**INSTRUCTION:**
Output each line of the items below as a numbered list, skipping blank lines and omitting the pictures.

**Data items:**
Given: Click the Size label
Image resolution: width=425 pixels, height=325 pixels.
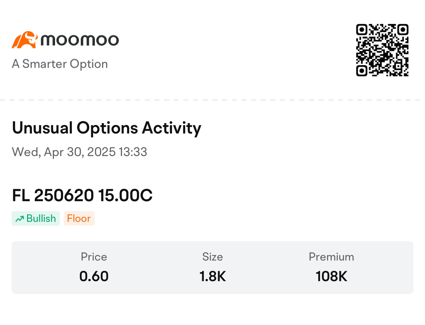Looking at the screenshot, I should pyautogui.click(x=213, y=257).
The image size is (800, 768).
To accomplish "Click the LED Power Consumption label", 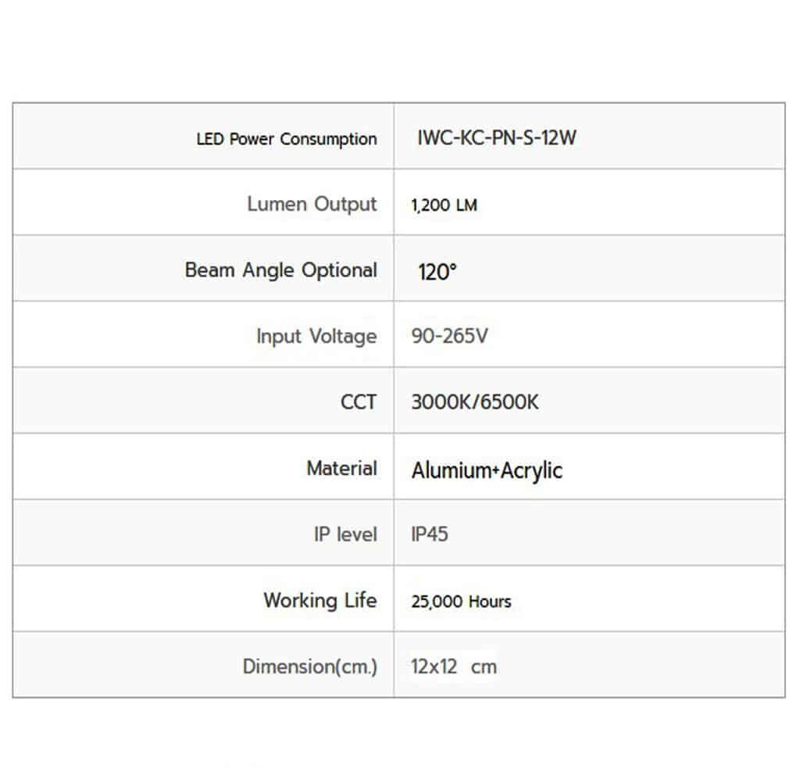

**ANSWER TO THIS TASK:**
1. Given: Click the Size label
2. Image resolution: width=425 pixels, height=325 pixels.
3. Looking at the screenshot, I should pyautogui.click(x=213, y=257).
4. The image size is (800, 768).
5. To accomplish "Click the LED Power Consumption label", 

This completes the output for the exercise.